(Stored data entries)
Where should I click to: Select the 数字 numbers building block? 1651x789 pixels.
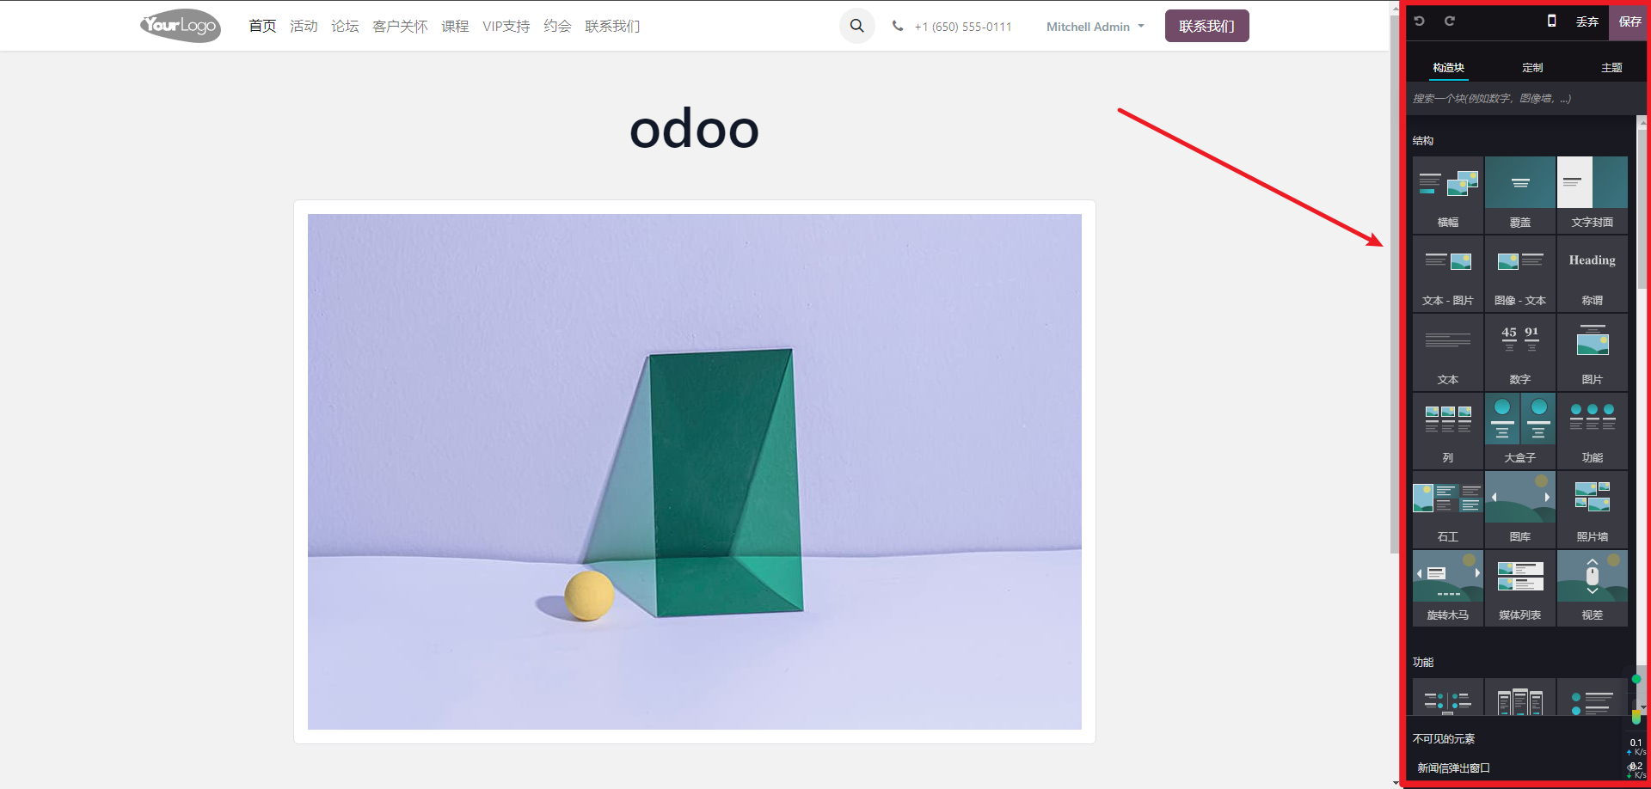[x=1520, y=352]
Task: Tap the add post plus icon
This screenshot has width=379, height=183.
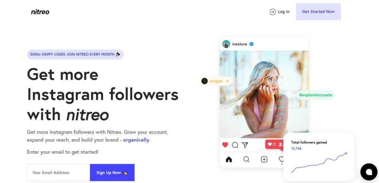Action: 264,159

• Prompt:
Exact copy, no pictures: reproduce every record as it stands.

• Task answer:
Where should I click to: Select the 数字 numbers building block? 1651x789 pixels.
[x=1520, y=352]
Task: Tap the add post plus icon
This screenshot has width=379, height=183.
Action: 264,159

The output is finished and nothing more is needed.